I was thinking about mentioning that one myself

>  * is there often only one temple?
>    no need to search, special case len(self.temples) == 1

You'd have to call this function *a lot* in order for that to make a 
real difference..  And if you need that difference, it probably won't 
scale to more than a handful of temples anyway, so I wouldn't even 
bother with this.

>  * do the movers not need this info every frame?
>    they can calculate it once every second or so and hang onto it.
>    if there are many movers, stagger there calculations so they
>    don't all do the calculation on the same frame.

If you have an event-driven sort of API to your application, this kind 
of programming pattern can be a lot easier.  Twisted's reactor is easy 
to mix in with pygame code for this purpose.  You could write a more 
minimal one if you wanted, but it's probably not worth the effort).

>  * is map extra wide?

● Exercise brief: Reproduce the optimization reply starting at "I was thinking" and ending at "bother with this.", switching "difference" to "improvement".

● Data records:

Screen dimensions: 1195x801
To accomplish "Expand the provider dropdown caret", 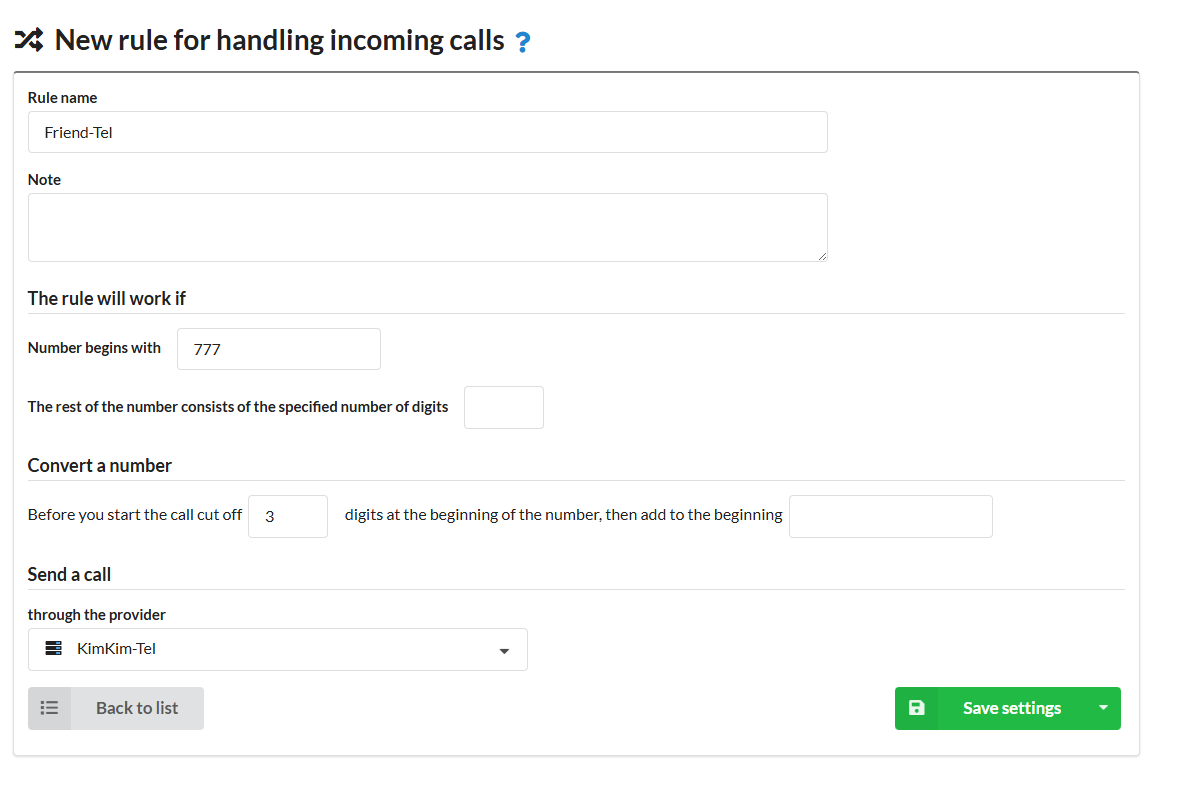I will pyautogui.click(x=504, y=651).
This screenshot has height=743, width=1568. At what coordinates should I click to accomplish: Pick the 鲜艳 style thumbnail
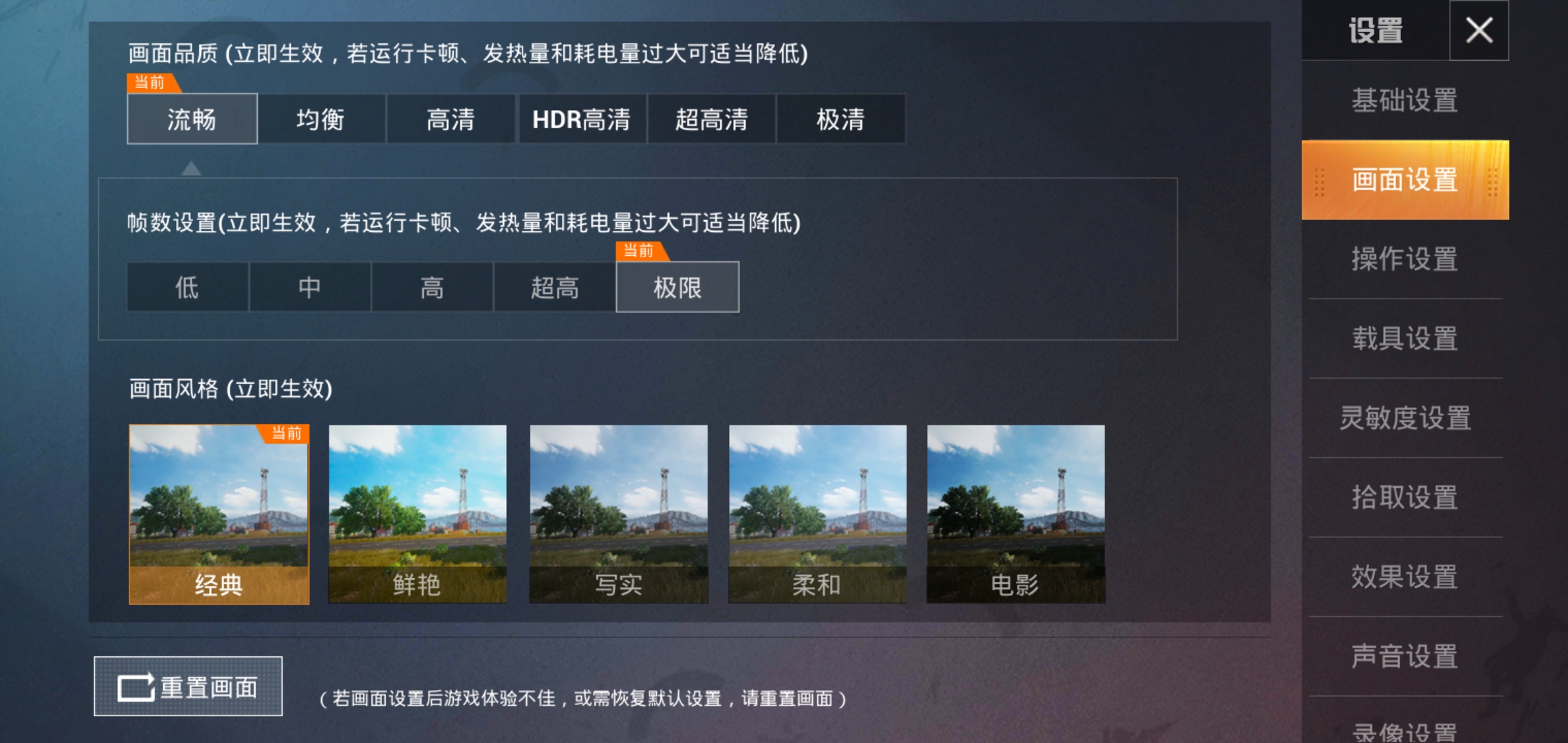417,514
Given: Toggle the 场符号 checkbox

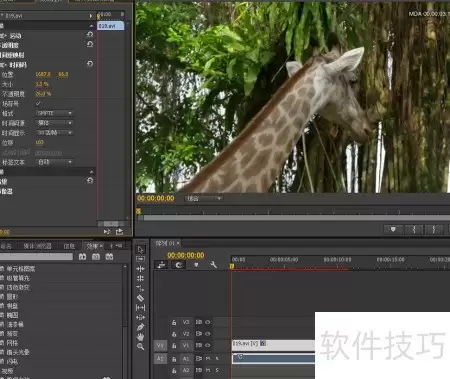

● Solution to this exercise:
I was thinking about mentioning that one myself

>  * is there often only one temple?
>    no need to search, special case len(self.temples) == 1

You'd have to call this function *a lot* in order for that to make a 
real improvement..  And if you need that improvement, it probably won't 
scale to more than a handful of temples anyway, so I wouldn't even 
bother with this.